START Supplied data

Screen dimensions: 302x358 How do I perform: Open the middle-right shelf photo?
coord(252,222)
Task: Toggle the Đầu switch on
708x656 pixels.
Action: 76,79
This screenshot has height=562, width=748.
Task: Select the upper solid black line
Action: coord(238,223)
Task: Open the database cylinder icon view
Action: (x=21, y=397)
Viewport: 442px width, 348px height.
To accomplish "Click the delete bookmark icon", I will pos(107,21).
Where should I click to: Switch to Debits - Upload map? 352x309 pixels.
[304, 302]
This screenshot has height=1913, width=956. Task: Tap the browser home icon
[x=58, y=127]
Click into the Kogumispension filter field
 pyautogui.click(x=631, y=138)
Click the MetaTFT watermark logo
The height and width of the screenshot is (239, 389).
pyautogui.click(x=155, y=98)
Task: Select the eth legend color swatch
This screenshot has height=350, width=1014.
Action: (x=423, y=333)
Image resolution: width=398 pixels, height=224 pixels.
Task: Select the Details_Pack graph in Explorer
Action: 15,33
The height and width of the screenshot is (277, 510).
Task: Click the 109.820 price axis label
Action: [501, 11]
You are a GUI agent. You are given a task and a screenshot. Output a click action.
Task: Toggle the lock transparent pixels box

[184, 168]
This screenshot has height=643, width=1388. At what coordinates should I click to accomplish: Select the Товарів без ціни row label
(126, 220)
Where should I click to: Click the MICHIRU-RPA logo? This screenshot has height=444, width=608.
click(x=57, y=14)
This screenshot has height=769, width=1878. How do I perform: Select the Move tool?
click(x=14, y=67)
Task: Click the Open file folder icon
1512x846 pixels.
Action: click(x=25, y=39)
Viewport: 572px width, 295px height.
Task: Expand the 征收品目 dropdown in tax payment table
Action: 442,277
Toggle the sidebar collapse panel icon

END Supplied data

Exercise
The goal is a faithful transcription of every entry above.

The completed task
Screen dimensions: 302x358 How do I perform: Open the middle-right shelf photo?
coord(252,222)
Task: Toggle the Đầu switch on
708x656 pixels.
Action: 76,79
This screenshot has height=562, width=748.
Task: Select the upper solid black line
Action: coord(238,223)
Task: Open the database cylinder icon view
Action: (x=21, y=397)
Viewport: 442px width, 348px height.
To accomplish "Click the delete bookmark icon", I will pos(107,21).
Where should I click to: Switch to Debits - Upload map? 352x309 pixels.
[304, 302]
This screenshot has height=1913, width=956. Task: Tap the browser home icon
[x=58, y=127]
Click into the Kogumispension filter field
 pyautogui.click(x=631, y=138)
Click the MetaTFT watermark logo
The height and width of the screenshot is (239, 389).
pyautogui.click(x=155, y=98)
Task: Select the eth legend color swatch
This screenshot has height=350, width=1014.
Action: (x=423, y=333)
Image resolution: width=398 pixels, height=224 pixels.
Task: Select the Details_Pack graph in Explorer
Action: 15,33
The height and width of the screenshot is (277, 510).
Task: Click the 109.820 price axis label
Action: [501, 11]
You are a GUI agent. You are given a task and a screenshot. Output a click action.
Task: Toggle the lock transparent pixels box

[184, 168]
This screenshot has height=643, width=1388. At what coordinates should I click to accomplish: Select the Товарів без ціни row label
(126, 220)
Where should I click to: Click the MICHIRU-RPA logo? This screenshot has height=444, width=608.
click(x=57, y=14)
This screenshot has height=769, width=1878. How do I perform: Select the Move tool?
click(x=14, y=67)
Task: Click the Open file folder icon
1512x846 pixels.
Action: click(x=25, y=39)
Viewport: 572px width, 295px height.
Task: Expand the 征收品目 dropdown in tax payment table
Action: 442,277
Toggle the sidebar collapse panel icon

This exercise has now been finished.